1960s and early career
Enrolled at Columbia University as a physics student, De Palma became enraptured with the filmmaking process after viewing Citizen Kane and Vertigo. After receiving his undergraduate degree in 1962, De Palma enrolled at the newly coed Sarah Lawrence College as a graduate student in their theater department, earning an M.A. in the discipline in 1964 and becoming one of the first male students among a female population. Once there, influences as various as drama teacher Wilford Leach, the Maysles brothers, Michelangelo Antonioni, Jean-Luc Godard, Andy Warhol, and Alfred Hitchcock impressed upon De Palma the many styles and themes that would shape his own cinema in the coming decades.

An early association with a young Robert De Niro resulted in The Wedding Party. The film, which was co-directed with Leach and producer Cynthia Munroe, had been shot in 1963 but remained unreleased until 1969, when De Palma's star had risen sufficiently within the Greenwich Village filmmaking scene. De Niro was unknown at the time; the credits mistakenly display his name as "Robert ". The film is noteworthy for its invocation of silent film techniques and an insistence on the jump-cut for effect. De Palma followed this style with various small films for the NAACP and the Treasury Department.

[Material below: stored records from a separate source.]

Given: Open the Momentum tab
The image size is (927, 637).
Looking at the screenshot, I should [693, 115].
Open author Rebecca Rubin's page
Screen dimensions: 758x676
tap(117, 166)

During the 1960s, De Palma began making a living producing documentary films, notably The Responsive Eye, a 1966 movie about The Responsive Eye op-art exhibit curated by William Seitz for MOMA in 1965. In an interview with Joseph Gelmis from 1969, De Palma described the film as "very good and very successful. It's distributed by Pathe Contemporary and makes lots of money. I shot it in four hours, with synched sound. I had two other guys shooting people's reactions to the paintings, and the paintings themselves."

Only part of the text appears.